* [Exercise prompt]
Write out the records below word for word, beginning at the line that contains "This screenshot has height=1387, width=780." and stopping after the line that contains "Viewport: 1460px width, 612px".

* [Provided records]
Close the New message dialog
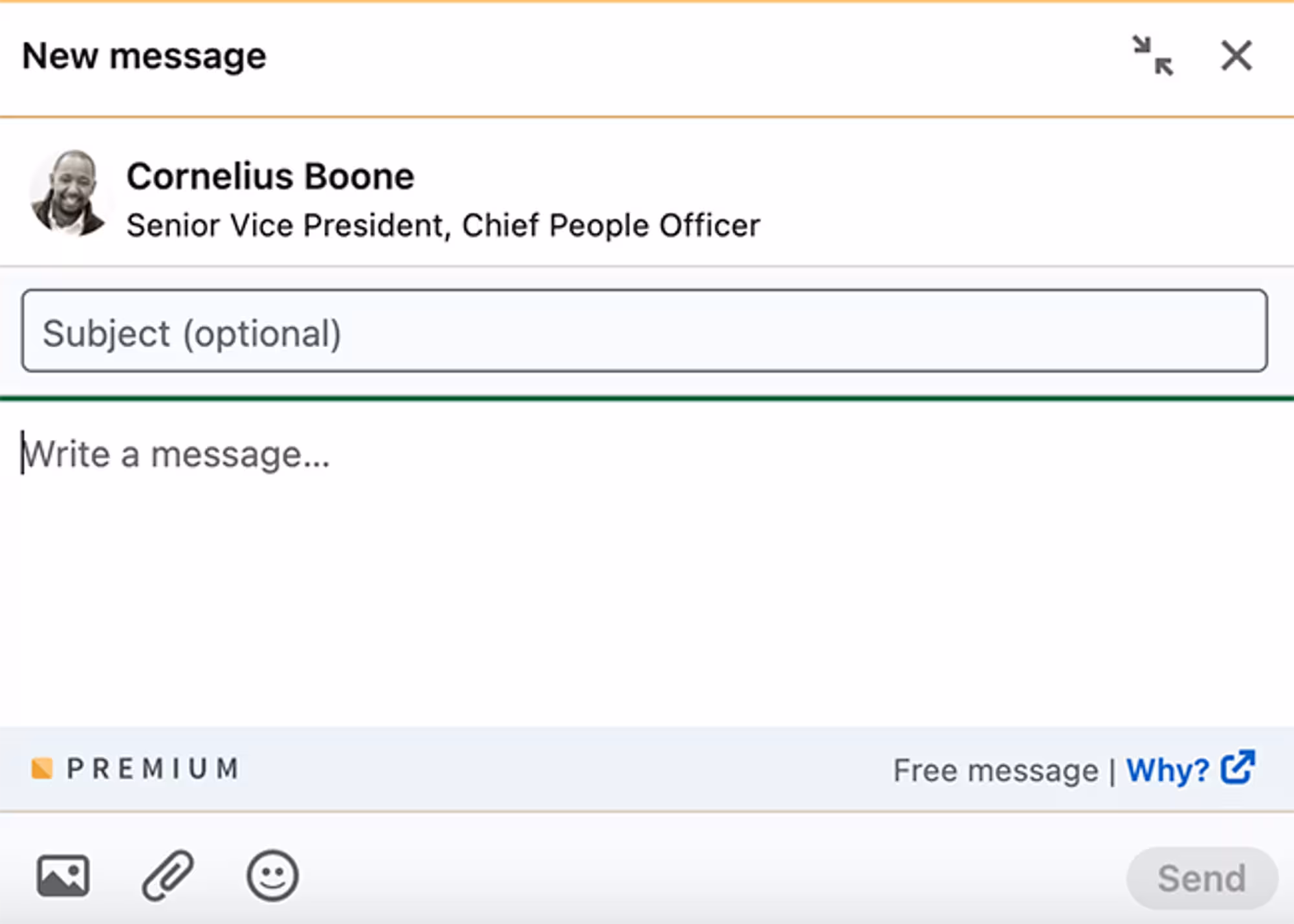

---

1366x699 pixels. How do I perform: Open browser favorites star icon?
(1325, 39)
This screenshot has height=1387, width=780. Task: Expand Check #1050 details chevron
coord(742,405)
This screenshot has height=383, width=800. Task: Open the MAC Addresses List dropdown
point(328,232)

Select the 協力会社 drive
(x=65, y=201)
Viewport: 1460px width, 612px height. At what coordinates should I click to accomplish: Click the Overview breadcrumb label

* [The response]
This screenshot has height=1387, width=780. Task: Expand Check #1050 details chevron
coord(742,405)
This screenshot has height=383, width=800. Task: Open the MAC Addresses List dropdown
point(328,232)

Select the 協力会社 drive
(x=65, y=201)
Viewport: 1460px width, 612px height. At what coordinates should I click to accomplish: Click the Overview breadcrumb label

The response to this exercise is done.